Based at the Doherty Institute and led by University of Melbourne Professor Stephen Rogerson, a world-leader in the pathogenesis of malaria in pregnant women and young children, ACREME brings together existing research groups across Australia and in Myanmar, Papua New Guinea, Malaysia and Indonesia, amongst other countries.
It aims to accelerate the development of better tools to monitor, detect, prevent, and treat malaria to improve health and economic outcomes for regional neighbours.
ACREME is also focussed on promoting collaborative research across the network and, to date, has issued 12 seed grants to postdoctoral and PhD investigators.
“It’s important to bring together different groups that might otherwise work in isolation from each other to allow for the cross-fertilisation of ideas,” says Professor Rogerson.
As an example of how multidisciplinary research can speed up early drug evaluation and get drugs into clinical trials more quickly, researchers in Brisbane are giving volunteers malaria infection in hospital to test new malaria drugs or vaccines.
Blood samples from the volunteers are then used to examine malaria immunity, while statisticians develop models of how the volunteers metabolise the drug.
And that’s just the tip of the iceberg.
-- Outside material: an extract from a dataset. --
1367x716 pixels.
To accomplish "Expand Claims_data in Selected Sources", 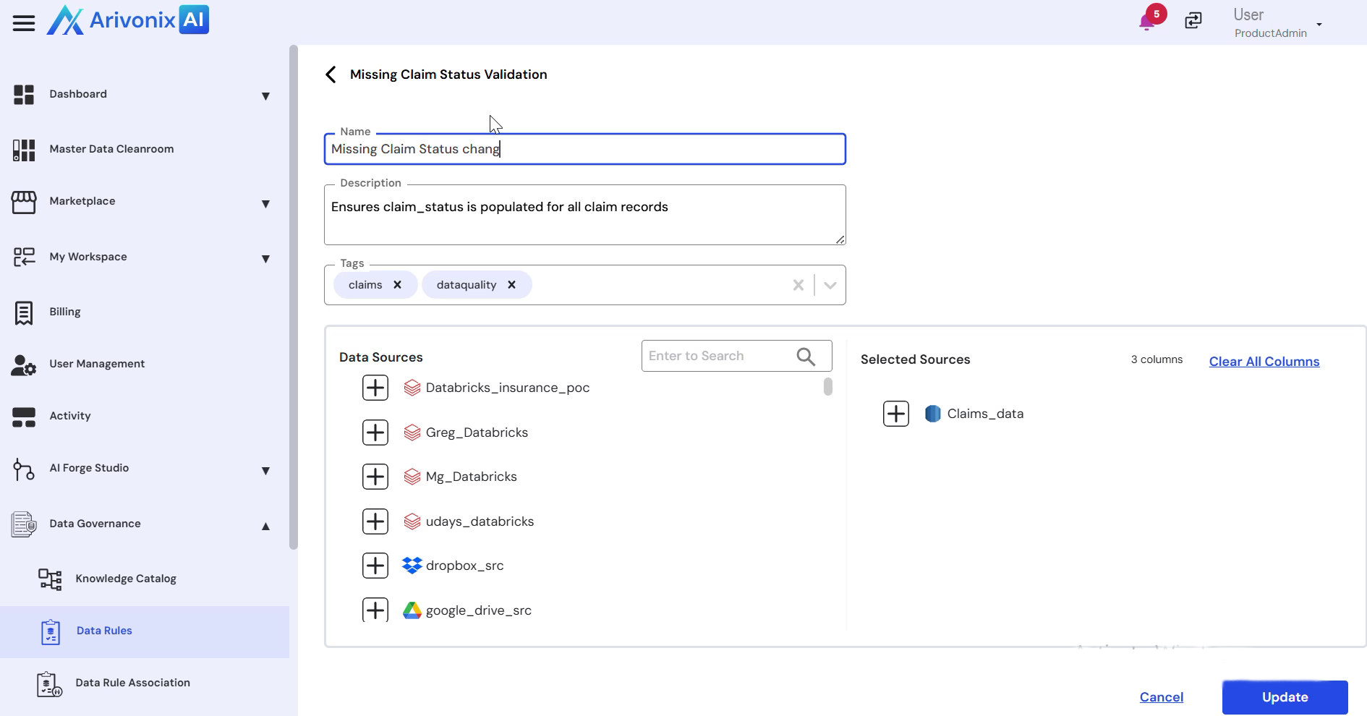I will 895,414.
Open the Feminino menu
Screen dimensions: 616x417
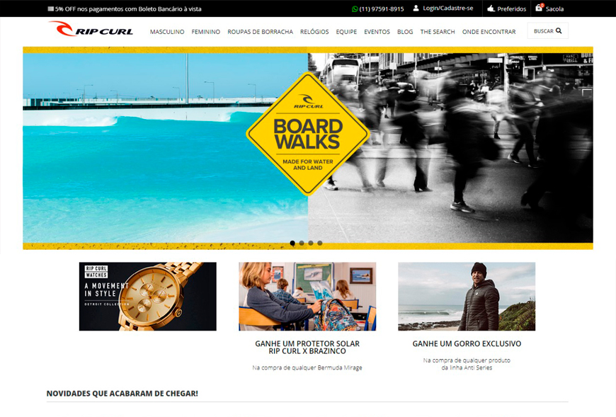click(206, 32)
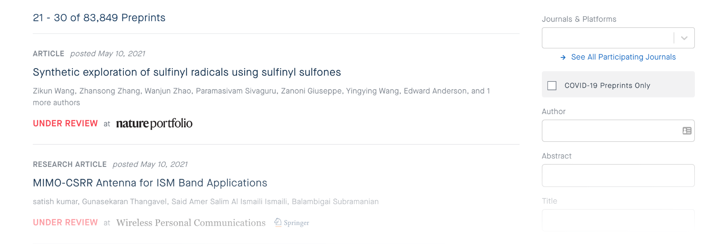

The clinical aspect of this work in Brisbane is led by Professor James McCarthy who will be moving to the Doherty Institute in April 2020 to become the inaugural Professor/Director of The Royal Melbourne Hospital’s Victorian Infectious Diseases Service.
Professor Rogerson says some of ACREME’s research will have positive impacts on communities at risk of malaria.
“The thing I’m most excited about personally is the idea of developing new antibody-based surveillance tools, which will allow us to identify the communities where malaria transmission is ongoing, even if we’re not seeing the cases,” enthuses Professor Rogerson.
“The other area we can make a big difference is in the treatment of vivax malaria, especially getting more people access to drugs that can eliminate the infection from the liver.”